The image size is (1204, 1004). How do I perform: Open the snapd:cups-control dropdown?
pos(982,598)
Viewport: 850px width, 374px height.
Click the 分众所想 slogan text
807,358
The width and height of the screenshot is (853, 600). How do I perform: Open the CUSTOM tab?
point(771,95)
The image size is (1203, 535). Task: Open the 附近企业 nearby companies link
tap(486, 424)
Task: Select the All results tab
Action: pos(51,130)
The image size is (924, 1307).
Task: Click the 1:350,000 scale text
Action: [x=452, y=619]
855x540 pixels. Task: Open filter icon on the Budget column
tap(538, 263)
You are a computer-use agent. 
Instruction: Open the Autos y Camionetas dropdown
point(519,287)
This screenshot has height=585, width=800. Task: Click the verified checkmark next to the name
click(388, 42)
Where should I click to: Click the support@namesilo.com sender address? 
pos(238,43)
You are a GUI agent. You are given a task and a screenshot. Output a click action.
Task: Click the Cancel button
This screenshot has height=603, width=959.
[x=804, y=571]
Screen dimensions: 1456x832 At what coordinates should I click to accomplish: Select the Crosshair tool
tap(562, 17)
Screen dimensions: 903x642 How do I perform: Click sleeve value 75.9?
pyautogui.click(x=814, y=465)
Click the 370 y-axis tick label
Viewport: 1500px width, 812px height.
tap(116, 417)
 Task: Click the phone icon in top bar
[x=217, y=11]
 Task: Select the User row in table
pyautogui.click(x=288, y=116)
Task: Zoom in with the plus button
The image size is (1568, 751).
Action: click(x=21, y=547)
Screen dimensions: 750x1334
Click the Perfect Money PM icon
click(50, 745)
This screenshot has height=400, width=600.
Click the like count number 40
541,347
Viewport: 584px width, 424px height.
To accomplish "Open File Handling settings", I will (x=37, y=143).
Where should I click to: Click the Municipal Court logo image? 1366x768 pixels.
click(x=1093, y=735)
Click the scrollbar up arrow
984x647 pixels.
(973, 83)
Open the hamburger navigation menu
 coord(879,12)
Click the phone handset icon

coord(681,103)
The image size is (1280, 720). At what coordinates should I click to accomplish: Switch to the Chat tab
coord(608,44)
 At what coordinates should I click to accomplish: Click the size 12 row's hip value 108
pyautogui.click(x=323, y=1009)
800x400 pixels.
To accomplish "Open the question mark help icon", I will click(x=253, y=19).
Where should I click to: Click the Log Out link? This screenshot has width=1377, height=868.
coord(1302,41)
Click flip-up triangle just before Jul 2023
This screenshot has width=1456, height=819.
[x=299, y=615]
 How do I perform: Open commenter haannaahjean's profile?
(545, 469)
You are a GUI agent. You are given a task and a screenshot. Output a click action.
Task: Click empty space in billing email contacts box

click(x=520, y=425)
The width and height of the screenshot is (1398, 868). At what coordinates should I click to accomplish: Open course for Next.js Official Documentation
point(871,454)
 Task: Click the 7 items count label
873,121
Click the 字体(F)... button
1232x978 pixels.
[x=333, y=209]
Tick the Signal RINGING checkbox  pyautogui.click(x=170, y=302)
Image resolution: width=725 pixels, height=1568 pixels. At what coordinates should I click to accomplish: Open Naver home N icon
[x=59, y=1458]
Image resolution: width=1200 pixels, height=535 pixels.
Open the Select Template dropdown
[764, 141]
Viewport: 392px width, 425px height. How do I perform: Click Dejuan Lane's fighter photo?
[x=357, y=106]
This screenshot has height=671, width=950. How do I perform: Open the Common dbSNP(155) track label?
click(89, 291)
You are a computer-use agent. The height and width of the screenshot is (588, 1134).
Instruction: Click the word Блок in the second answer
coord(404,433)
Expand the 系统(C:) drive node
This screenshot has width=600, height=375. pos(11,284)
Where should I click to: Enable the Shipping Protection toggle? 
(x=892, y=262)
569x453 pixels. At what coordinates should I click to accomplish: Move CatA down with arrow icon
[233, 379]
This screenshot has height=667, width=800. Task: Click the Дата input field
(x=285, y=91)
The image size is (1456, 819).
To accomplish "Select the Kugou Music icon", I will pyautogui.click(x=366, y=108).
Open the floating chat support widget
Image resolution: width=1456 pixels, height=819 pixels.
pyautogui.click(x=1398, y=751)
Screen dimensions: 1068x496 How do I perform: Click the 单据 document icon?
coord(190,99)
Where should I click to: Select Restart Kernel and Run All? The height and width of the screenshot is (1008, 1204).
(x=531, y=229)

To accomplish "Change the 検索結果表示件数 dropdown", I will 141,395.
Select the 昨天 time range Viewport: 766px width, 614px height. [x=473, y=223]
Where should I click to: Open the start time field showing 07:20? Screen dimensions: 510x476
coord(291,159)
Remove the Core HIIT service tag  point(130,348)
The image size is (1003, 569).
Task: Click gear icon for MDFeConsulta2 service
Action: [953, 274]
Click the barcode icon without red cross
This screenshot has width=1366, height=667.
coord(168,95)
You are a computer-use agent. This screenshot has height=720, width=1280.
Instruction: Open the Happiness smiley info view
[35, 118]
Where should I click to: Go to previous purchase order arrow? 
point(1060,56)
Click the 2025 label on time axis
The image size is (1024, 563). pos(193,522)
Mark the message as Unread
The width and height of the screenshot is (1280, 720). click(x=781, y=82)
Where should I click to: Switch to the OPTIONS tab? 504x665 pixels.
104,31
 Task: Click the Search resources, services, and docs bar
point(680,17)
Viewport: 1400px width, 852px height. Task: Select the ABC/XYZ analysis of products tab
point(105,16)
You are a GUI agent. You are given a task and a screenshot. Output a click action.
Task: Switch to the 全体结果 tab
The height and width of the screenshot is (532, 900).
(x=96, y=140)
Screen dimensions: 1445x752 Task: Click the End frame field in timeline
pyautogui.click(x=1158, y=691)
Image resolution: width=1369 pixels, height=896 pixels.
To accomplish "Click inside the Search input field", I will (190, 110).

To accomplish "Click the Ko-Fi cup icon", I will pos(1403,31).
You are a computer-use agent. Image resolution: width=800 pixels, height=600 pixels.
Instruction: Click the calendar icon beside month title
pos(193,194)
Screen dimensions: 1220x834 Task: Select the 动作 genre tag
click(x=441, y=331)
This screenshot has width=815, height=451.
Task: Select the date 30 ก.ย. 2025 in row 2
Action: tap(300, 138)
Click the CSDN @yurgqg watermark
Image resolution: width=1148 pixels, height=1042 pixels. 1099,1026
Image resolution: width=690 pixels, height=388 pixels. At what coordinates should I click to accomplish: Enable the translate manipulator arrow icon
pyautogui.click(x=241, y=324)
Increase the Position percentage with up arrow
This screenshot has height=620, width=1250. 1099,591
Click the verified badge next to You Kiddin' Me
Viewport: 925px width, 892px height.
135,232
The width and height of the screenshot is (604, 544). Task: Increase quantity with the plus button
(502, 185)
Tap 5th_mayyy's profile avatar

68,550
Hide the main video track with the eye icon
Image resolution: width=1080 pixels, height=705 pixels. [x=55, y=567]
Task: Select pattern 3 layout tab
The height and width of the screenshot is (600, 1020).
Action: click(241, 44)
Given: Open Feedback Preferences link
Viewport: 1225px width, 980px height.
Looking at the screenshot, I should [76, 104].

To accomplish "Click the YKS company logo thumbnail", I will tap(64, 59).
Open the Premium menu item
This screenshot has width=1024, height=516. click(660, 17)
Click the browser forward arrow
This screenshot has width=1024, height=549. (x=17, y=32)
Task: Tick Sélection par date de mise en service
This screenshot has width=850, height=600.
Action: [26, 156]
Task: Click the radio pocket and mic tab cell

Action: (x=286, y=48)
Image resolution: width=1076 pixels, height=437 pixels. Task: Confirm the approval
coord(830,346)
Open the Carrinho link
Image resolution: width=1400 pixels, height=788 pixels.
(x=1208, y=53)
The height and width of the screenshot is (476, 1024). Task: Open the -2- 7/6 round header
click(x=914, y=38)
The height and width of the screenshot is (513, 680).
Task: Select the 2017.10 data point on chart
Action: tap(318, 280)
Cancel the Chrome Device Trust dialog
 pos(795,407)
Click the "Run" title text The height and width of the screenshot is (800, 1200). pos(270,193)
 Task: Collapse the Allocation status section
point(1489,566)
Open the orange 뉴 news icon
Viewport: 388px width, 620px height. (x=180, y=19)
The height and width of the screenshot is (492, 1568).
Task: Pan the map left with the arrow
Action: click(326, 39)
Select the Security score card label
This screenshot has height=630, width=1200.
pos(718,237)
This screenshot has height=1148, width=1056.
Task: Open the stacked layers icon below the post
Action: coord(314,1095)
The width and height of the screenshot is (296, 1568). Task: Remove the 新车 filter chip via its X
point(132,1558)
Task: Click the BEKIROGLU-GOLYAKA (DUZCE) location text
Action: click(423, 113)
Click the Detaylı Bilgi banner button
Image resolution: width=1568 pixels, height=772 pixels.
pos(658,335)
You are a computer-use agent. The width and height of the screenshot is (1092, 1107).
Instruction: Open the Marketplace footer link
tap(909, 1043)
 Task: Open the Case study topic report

• [SET EXERCISE]: Identify every line in the material above that contains the word "dropdown", paying attention to case.

• [EXPECTED ANSWER]:
The image size is (1204, 1004). How do I perform: Open the snapd:cups-control dropdown?
Instruction: Open the Autos y Camionetas dropdown
Open the Select Template dropdown
To accomplish "Change the 検索結果表示件数 dropdown", I will 141,395.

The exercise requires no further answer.